Des funérailles sur Zoom
«Ça s’est passé très vite. Mon cousin, qui avait 52 ans seulement, a cru qu’il faisait une crise d’asthme. Il est rentré à l’hôpital un jeudi, il est tombé dans le coma le soir même et le vendredi il est décédé», se désole la Montréalaise Carole Perez. Originaire du Maroc, elle a perdu deux membres de sa famille qui ont été infectés par la COVID-19 et qui vivaient à Casablanca. Elle a assisté aux funérailles de ceux-ci à partir de chez elle sur la plateforme de téléconférence Zoom.
«Mon cousin, c’était un colosse d’un mètre quatre-vingt, un père de quatre enfants. La veille de son coma, il nous a appelés. Il a dit: "je ne veux pas partir, j’ai encore tellement de choses à accomplir". Ses parents ont aussi contracté la COVID-19 à un mariage, bien avant le confinement. Ma tante est tombée dans le coma le samedi suivant le décès de son fils et elle est décédée lundi.» [Lors de l’entrevue mercredi dernier, le père était pour sa part toujours dans le coma].

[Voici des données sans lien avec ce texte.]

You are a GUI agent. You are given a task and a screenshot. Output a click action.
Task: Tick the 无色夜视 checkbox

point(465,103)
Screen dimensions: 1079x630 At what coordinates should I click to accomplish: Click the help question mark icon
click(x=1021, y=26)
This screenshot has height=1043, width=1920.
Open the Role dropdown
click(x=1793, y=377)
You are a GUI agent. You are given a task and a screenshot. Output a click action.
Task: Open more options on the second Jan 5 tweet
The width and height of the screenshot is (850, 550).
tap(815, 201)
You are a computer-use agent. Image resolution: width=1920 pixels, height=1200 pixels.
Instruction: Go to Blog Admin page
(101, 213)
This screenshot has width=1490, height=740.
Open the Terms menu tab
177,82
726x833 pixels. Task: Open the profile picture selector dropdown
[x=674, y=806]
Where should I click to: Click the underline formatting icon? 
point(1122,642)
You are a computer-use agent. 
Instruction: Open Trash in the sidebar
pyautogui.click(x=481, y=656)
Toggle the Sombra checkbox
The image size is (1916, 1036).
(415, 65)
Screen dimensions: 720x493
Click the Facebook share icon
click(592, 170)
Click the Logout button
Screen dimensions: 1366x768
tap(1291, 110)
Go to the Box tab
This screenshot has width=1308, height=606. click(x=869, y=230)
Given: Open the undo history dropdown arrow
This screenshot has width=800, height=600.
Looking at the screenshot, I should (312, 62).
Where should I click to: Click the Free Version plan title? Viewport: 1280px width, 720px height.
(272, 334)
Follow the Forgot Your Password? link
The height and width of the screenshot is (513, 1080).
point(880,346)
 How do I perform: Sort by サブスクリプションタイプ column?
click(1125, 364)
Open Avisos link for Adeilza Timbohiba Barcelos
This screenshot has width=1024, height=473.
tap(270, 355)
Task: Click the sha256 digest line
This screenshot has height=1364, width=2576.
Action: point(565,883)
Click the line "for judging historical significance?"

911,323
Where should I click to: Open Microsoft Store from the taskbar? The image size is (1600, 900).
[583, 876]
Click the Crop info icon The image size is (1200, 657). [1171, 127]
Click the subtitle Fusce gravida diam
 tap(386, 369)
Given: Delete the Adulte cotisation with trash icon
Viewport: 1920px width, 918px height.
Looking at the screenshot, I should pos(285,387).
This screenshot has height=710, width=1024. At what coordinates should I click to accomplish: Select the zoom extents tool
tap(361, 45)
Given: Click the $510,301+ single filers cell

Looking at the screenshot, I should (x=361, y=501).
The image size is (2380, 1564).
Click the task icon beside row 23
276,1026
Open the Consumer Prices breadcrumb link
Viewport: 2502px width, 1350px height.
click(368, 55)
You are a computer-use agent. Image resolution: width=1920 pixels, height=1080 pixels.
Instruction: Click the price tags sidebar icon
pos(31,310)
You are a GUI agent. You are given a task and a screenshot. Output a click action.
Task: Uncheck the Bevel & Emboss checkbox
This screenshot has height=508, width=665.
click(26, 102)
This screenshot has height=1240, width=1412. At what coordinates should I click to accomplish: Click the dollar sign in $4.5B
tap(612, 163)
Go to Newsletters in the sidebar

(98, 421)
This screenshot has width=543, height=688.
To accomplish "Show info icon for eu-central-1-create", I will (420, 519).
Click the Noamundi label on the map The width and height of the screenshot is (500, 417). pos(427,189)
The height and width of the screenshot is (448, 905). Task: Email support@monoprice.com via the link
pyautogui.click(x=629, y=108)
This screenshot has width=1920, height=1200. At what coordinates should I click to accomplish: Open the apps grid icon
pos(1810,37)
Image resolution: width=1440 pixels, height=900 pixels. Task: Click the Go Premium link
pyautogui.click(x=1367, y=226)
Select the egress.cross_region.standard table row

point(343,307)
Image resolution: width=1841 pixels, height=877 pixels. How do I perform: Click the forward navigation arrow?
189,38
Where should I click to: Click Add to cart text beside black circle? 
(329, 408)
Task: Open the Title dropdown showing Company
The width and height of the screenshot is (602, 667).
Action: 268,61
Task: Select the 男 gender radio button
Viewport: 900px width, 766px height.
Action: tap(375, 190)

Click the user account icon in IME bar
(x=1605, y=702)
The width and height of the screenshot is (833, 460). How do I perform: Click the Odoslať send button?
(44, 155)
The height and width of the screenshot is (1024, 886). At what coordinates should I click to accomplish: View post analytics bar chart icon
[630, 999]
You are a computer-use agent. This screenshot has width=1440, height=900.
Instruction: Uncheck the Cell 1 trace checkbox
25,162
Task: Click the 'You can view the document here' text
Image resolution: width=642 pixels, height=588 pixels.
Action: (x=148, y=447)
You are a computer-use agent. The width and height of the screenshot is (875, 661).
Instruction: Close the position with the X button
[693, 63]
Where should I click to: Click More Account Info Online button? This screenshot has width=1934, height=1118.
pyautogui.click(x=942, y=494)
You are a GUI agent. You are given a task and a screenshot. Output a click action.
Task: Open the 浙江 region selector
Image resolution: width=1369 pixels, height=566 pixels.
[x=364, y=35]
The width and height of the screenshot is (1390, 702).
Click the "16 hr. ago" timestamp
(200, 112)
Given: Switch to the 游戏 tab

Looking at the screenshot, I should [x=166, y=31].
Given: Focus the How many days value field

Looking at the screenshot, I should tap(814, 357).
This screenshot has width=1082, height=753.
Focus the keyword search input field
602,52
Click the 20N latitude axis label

Mme Perez ressent un extrême sentiment d’impuissance devant la situation, elle qui a grandi dans la maison voisine de celle de cette tante et de ce cousin. «On a suivi les funérailles par Zoom. On était 1800 personnes. Il y a eu un hommage avec plusieurs discours sur Zoom», rapporte-t-elle, soulignant que seulement six personnes étaient présentes physiquement à la cérémonie, éloignées les unes des autres.
Continuer à vivre sans le réconfort physique
Chaque année, le 26 mars, Mathieu Aubry se rend au cimetière avec sa mère pour commémorer le décès de son père. Cette année, 10 ans après le décès de celui-ci, ils ont dû procéder différemment.
«Être assis sur un tabouret devant la tombe de mon père avec ma mère à deux mètres de moi, c’était très surréaliste», raconte Mathieu. Côte à côte et sans contact, ils ont parlé de la vie, de l’ironie de la situation et se sont raconté de belles histoires.
«La seule chose dont j’avais besoin, cette journée-là, c’est un câlin, c’est ce réconfort-là. La santé de ma mère est fragile et je n’arrêtais pas de me dire: "imagine si j’ai touché quelque chose dans le métro et que je la contamine". T’as pas envie d’être rebelle dans ce contexte-là.»
Les bouleversements de nos vies respectives ont un impact sur notre manière d’expérimenter la mort, croit la psychologue Mélanie Vachon.
Même si le contexte ponctue le quotidien de moments dramatiques, on peut avoir l’impression que les gens disparus depuis longtemps «manquent quelque chose», assure la psychologue.
«Quand on vit des moments marquants, on veut les vivre avec les gens importants pour nous, donc ça peut raviver d’anciennes tristesses.»
Fin de vie solitaire
Anne-Renée Delli Colli a perdu sa cousine et sa tante du cancer durant la période de confinement.
«Le contact humain n’est pas remplaçable. Parler au téléphone avec ma mère, ça ne changera jamais que je ne peux pas la prendre dans mes bras», explique-t-elle alors qu’elle doit réconforter sa mère de la perte de sa sœur, mais à distance.
Anne-Renée remarque que ses proches, très croyants, vivent des moments encore plus difficiles puisqu’ils ne peuvent pas vivre ces lourds moments à l’église. «Mais on va célébrer la vie de ma cousine et ma tante quand les choses seront redevenues normales», dit-elle.